Jan Wiktor Kiepura wurde 1902 in Sosnowiec geboren, das damals noch zum Russischen Zarenreich gehörte und heute in Polen liegt. Er hatte einen katholische Vater (Fanciszek) und eine jüdische Mutter (Miriam). Seine Kindheit verbrachte er in eher ärmlichen Verhältnissen, hauptsächlich zwischen der Schule und der Arbeit in der familieneigenen Bäckerei. Früh war sein musikalisches Talent sichtbar und hörbar, was er gerne und oft in der Schule und zu Hause präsentierte. Früh war auch sein politisches Engagement sichtbar, er war Mitglied der „Polnischen Militärorganisation“ (Polska Organizacja Wojskowa / POW) und nahm am I. und II. Schlesienaufstand (I i II Powstanie Śląskie) teil. Mit viel Anstrengung bestand Jan Kiepura das Abitur im Jahre 1921 und begann sogleich und ganz nach dem Willen der Eltern mit einem Jurastudium an der Warschauer Universität, das er allerdings nicht beendete. Gleichzeitig nahm er Gesangsunterricht bei Władysław Brzeziński und Tadeusz Leliwa, das mit Sicherheit gegen den Willen seiner Eltern. Bereits nach vier Jahren trat er vor Publikum auf verschiedenen Bühnen in Lwów (Lemberg), Poznań (Posen) und Warszawa (Warschau) auf. 1926 verließ er Polen für eine internationale Karriere Richtung Wien, wo er im September 1926 in der Rolle Cavaradossis in Puccinis „Tosca“ mit Erfolg sein Wiener Debüt feierte. Von nun an eroberte Jan Kiepura die gesamte Opernwelt.
Die nächste Zäsur in der Karriere des großen Tenors war das Jahr 1930. Unter Regie von Carmine Gallone drehte er „Die singende Stadt“. Der Film wurde in drei Sprachversionen – deutsch, französisch und englisch – gedreht. Das war damals so üblich. Ungewöhnlich war allerdings, dass Jan Kiepura in seinen Filmen auch gleich die anderen Sprachversionen selbst sang. Der Erfolg war überwältigend und Jan Kiepura widmete sich nun zunehmend dem damals neuen Medium, dem Tonfilm, ohne jedoch die Bühne gänzlich zu verlassen. Nach wie vor sang er Konzerte und Opern und trat häufig bei Benefizgalas auf.
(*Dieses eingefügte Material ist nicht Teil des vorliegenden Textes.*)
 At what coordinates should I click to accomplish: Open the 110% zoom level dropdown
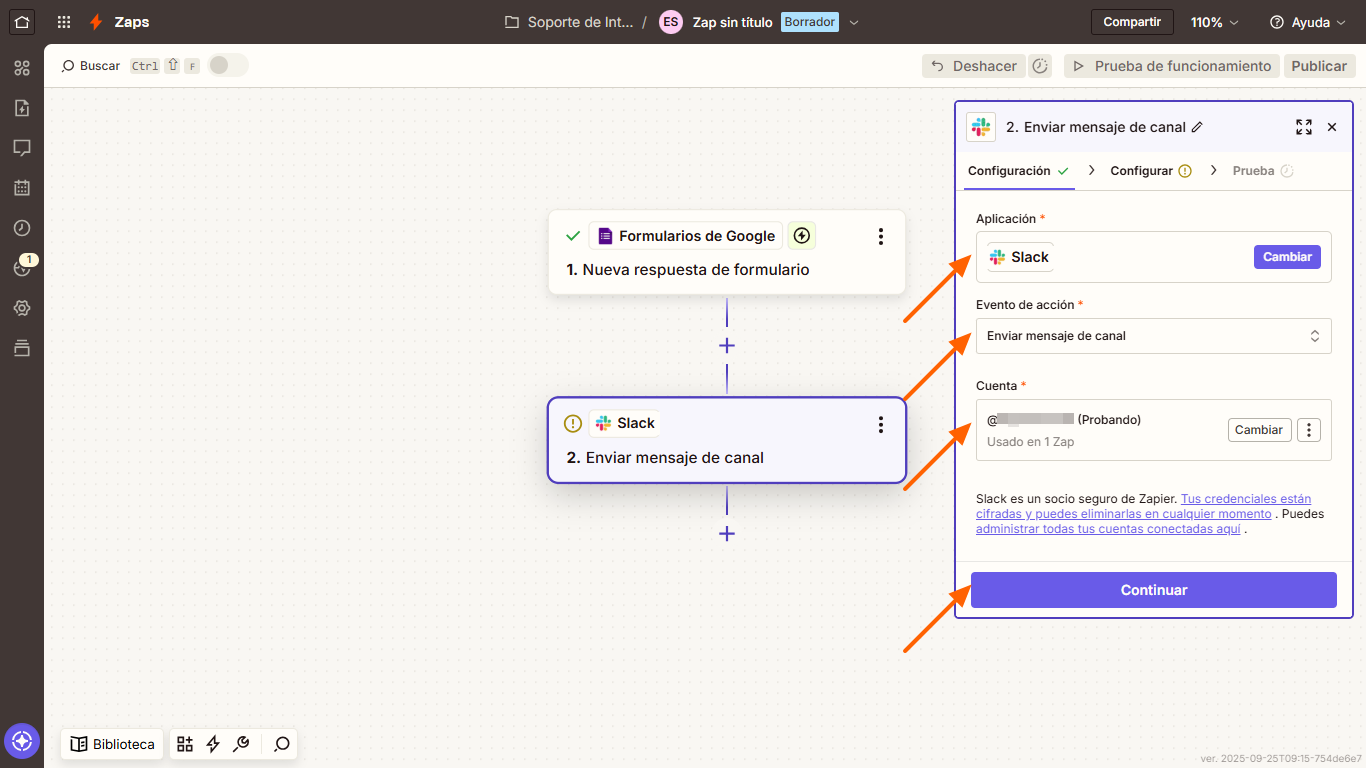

Bekannt war er auch durch seine „spontanen“ Konzerte vor dem Hotel oder auf dem Autodach, überall dort, wo er von Massen seiner Fans erwartet wurde.
In den 1930er Jahren entstanden in Deutschland weitere Filme mit Jan Kiepura, die nicht nur sein Talent als Sänger und Schauspieler bezeugen, sondern bis heute zum Kanon der Musikfilmgeschichte gehören. Darunter: „Das Lied einer Nacht“ (1932, deutsche Produktion, Regie: Anatole Litvak, zusätzlich englische und französische Version), „Ein Lied für dich“ (1933, deutsch-französische Produktion, Regie: Joe May und Henri-Georges Clouzot, deutsche und französische Version), „Mein Herz ruft nach Dir“ (1934, deutsche Produktion, Regie: Carmine Gallone, zusätzlich französische und englische Version), „Ich liebe alle Frauen“ (1935, deutsch-französische Produktion, Regie: Carl Lamac, deutsche und französische Version), „Im Sonnenschein“ (1936, deutsche Produktion, Regie: Carmine Gallone), „Zauber der Bohème“ (1937, österreichische Produktion, Regie: Géza von Bolváry). Interessanterweise sang Jan Kiepura in fast jedem seiner Filme auch ein Lied auf Polnisch.